[Start of Attachment]

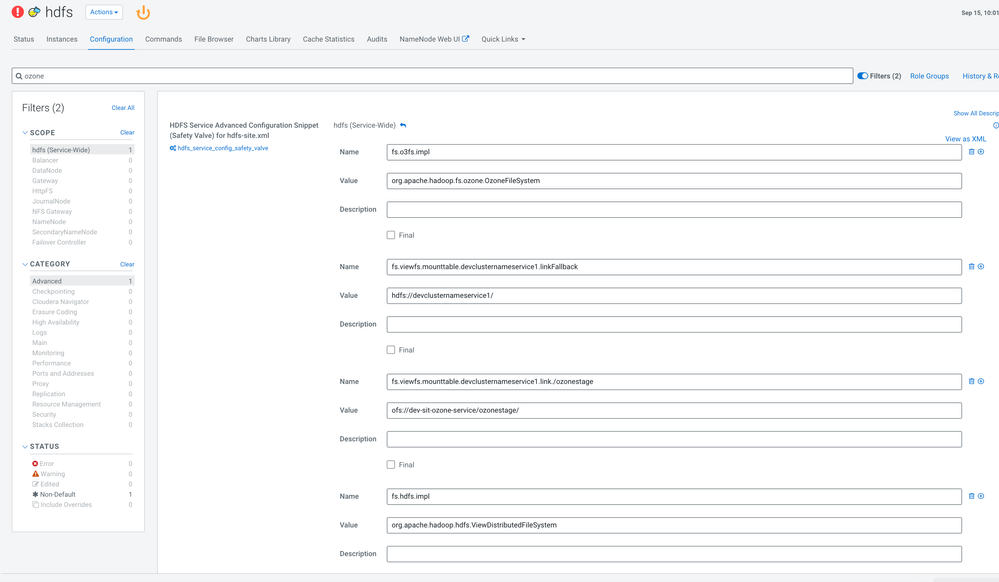
Task: Reset hdfs (Service-Wide) value with undo arrow
Action: 403,126
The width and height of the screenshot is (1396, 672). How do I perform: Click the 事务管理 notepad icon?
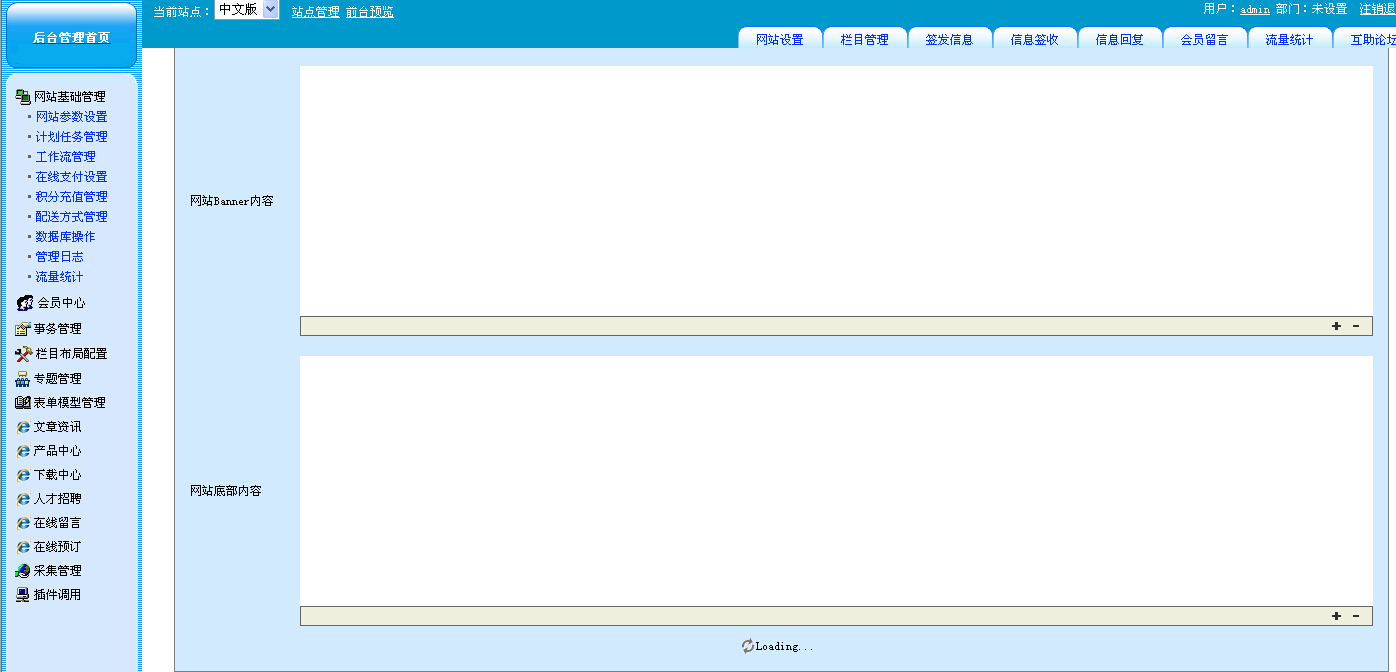(23, 329)
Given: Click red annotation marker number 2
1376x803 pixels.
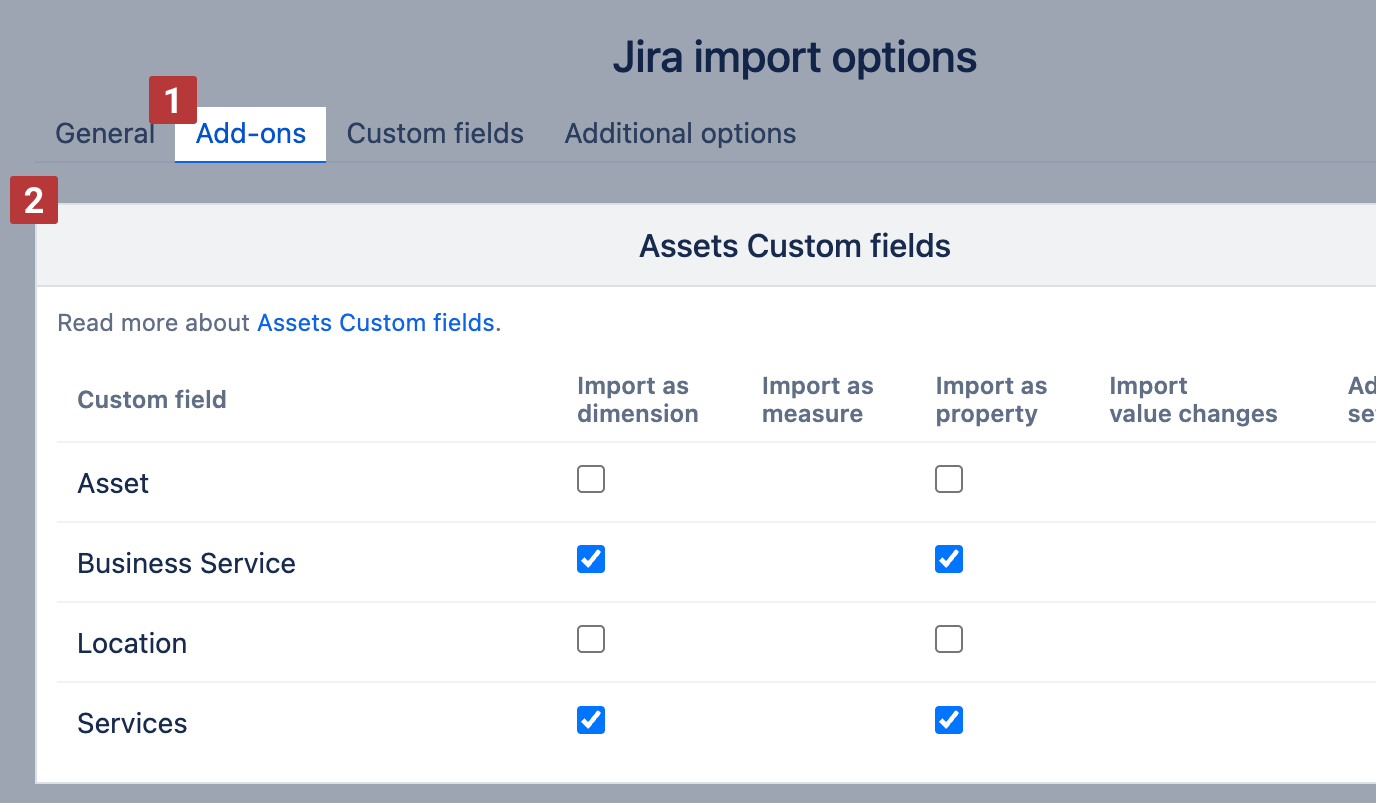Looking at the screenshot, I should (x=34, y=200).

[End of Attachment]

## TASK TO COMPLETE:
Skip the pictures and write out exactly the lines from the line containing "The width and" through the end of the listing above.

## WRITTEN RESPONSE:
The width and height of the screenshot is (1396, 672). How do I perform: Click the 事务管理 notepad icon?
(23, 329)
Given: Click red annotation marker number 2
1376x803 pixels.
Looking at the screenshot, I should (x=34, y=200).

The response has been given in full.